Lawsuits do not move quickly, and the FTC's case will take years to be finalised.

“Amazon’s dominance has not lessened despite numerous regulatory investigations into the company’s business practices," says Mattioli.

“The company has only gained more power, forging ahead into more industries. As I was reporting for this book, Amazon acquired 1Life Healthcare, a primary-care practice better known as One Medical. It means that my doctor’s office and all of my corresponding data, lab [test results], and other charts are now owned by Amazon. Its power continues to grow. Amazon also did what was once thought impossible — it surpassed both UPS and FedEx to become the biggest delivery business in the US by parcel volume. It is now the largest nongovernmental parcel carrier in the country.
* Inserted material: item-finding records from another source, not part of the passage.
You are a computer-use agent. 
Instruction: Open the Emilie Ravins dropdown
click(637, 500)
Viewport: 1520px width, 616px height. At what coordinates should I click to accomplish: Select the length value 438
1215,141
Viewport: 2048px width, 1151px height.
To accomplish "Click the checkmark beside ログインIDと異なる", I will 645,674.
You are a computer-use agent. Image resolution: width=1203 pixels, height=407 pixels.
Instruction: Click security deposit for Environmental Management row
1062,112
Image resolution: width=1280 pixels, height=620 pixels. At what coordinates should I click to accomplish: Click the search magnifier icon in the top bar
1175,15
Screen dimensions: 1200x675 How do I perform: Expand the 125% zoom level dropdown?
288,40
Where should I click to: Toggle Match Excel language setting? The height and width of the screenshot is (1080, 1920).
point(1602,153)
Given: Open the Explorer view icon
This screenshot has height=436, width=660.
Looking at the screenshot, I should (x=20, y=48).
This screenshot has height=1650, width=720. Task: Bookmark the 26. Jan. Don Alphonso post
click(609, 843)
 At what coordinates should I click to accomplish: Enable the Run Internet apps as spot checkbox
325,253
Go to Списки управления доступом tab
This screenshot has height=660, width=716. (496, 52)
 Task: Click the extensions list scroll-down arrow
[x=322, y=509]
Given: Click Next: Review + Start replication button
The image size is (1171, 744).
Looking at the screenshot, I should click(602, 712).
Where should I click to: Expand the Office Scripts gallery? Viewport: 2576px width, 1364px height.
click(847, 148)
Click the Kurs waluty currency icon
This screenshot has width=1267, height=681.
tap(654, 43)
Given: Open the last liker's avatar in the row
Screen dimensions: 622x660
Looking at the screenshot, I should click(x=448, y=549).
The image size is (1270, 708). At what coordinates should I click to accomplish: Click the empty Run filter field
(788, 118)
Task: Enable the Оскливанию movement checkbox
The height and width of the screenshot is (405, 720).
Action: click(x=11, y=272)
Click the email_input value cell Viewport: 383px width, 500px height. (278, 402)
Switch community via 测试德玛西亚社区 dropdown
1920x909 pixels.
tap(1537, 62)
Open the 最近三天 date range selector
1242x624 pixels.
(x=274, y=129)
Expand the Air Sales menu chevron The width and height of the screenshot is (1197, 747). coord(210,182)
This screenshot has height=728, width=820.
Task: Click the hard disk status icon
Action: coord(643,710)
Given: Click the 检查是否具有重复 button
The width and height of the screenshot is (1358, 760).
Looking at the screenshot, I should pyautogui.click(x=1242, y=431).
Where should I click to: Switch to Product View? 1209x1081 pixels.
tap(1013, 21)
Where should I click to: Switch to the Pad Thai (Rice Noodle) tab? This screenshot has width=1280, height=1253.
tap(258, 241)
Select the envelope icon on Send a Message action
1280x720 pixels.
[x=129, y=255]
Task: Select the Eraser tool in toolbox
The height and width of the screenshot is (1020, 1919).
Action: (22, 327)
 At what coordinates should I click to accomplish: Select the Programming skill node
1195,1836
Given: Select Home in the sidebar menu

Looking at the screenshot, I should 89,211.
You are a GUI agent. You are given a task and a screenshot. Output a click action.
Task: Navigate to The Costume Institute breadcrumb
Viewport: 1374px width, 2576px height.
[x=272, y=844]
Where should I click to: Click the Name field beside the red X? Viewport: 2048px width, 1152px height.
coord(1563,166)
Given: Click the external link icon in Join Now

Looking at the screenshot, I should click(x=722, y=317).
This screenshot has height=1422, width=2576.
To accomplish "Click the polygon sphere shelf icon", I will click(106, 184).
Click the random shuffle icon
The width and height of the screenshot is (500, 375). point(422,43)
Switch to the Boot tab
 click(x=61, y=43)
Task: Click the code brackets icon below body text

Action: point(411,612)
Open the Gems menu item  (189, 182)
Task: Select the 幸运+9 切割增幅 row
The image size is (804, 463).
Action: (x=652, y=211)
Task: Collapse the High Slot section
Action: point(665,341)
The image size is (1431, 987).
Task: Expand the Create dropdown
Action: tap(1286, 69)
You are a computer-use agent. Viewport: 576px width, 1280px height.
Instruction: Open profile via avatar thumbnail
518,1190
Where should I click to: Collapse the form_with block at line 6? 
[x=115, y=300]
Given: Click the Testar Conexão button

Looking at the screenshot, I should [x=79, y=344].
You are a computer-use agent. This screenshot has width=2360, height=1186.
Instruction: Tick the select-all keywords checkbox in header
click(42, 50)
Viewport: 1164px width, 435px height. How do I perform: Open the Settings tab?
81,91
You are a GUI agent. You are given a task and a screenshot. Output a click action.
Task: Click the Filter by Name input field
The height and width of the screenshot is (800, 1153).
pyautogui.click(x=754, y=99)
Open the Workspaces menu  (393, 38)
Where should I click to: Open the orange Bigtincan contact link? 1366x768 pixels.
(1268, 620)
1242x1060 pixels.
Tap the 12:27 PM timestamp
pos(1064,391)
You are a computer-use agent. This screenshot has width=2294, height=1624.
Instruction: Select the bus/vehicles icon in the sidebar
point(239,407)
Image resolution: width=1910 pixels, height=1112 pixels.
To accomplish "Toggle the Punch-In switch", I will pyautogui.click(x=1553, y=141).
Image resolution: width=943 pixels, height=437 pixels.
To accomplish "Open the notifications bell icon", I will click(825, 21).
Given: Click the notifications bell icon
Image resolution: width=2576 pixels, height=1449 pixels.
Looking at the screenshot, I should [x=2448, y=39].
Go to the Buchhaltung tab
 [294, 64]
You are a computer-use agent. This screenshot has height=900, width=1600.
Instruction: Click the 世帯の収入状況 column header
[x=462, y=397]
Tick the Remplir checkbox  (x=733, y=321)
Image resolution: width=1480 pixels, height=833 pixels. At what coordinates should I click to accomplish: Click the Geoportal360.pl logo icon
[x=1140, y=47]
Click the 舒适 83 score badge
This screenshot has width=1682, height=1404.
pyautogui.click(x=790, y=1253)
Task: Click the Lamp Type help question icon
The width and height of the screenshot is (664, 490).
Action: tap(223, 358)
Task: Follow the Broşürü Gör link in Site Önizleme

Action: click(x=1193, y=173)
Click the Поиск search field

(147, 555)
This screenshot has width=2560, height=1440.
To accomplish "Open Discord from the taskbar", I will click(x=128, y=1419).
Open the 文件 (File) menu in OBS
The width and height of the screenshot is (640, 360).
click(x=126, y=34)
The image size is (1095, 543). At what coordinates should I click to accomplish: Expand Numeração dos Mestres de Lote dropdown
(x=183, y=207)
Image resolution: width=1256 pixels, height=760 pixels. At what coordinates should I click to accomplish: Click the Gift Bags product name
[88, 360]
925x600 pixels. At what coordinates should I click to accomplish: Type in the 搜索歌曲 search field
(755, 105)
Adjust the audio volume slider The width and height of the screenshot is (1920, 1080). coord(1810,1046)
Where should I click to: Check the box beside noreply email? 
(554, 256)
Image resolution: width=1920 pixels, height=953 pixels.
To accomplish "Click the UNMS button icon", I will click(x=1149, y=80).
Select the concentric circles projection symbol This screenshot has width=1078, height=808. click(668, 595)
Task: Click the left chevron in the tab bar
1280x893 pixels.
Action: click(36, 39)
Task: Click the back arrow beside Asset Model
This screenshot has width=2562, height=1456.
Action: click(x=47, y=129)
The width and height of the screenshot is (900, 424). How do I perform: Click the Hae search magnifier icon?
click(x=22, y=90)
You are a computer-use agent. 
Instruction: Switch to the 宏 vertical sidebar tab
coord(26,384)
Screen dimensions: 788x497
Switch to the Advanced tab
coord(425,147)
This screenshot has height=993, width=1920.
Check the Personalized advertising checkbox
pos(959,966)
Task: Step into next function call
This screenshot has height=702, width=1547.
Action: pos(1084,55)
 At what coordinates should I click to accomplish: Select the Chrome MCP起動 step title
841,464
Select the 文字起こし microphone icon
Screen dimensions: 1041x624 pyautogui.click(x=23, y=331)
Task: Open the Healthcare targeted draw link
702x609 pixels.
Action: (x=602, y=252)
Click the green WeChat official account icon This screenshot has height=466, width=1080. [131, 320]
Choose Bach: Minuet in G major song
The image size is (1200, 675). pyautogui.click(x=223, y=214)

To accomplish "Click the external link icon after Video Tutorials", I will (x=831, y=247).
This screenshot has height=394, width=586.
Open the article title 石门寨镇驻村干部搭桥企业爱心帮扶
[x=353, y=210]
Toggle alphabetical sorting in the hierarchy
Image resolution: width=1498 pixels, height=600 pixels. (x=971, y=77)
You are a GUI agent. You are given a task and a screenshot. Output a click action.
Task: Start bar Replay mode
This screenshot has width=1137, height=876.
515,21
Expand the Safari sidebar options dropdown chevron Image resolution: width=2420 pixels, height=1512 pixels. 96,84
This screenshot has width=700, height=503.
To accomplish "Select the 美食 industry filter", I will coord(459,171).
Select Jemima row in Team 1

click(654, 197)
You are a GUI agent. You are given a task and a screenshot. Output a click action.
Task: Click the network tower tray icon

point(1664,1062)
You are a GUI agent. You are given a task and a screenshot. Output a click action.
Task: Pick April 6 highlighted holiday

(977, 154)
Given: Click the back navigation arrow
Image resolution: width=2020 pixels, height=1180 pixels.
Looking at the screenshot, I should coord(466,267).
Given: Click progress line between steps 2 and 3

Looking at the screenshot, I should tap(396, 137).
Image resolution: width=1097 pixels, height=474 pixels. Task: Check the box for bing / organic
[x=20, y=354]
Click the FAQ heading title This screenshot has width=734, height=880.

“Consider how difficult it would be to avoid the conglomerate for a week if you tried. If you call a Lyft or stream on Netflix, you are within their ecosystem. Both companies use Amazon Web Services. If you buy a Peloton bike, there’s a good chance that Amazon will deliver it. Going to watch the new James Bond film? Amazon now owns MGM, which has a giant film catalogue, including the Bond films. Three-fourths of people who use a robotic vacuum cleaner in North America use the iRobot Roomba. Amazon agreed to buy iRobot in 2022, creating concerns that the company would soon have detailed data about the insides of customers’ homes since it ‘maps' spaces through its technology. It was yet another incursion that began with Alexa. (In this case, scrutiny from the European Commission caused Amazon to abandon the acquisition in early 2024.)

“Amazon has indeed become the daily habit that its founder envisioned."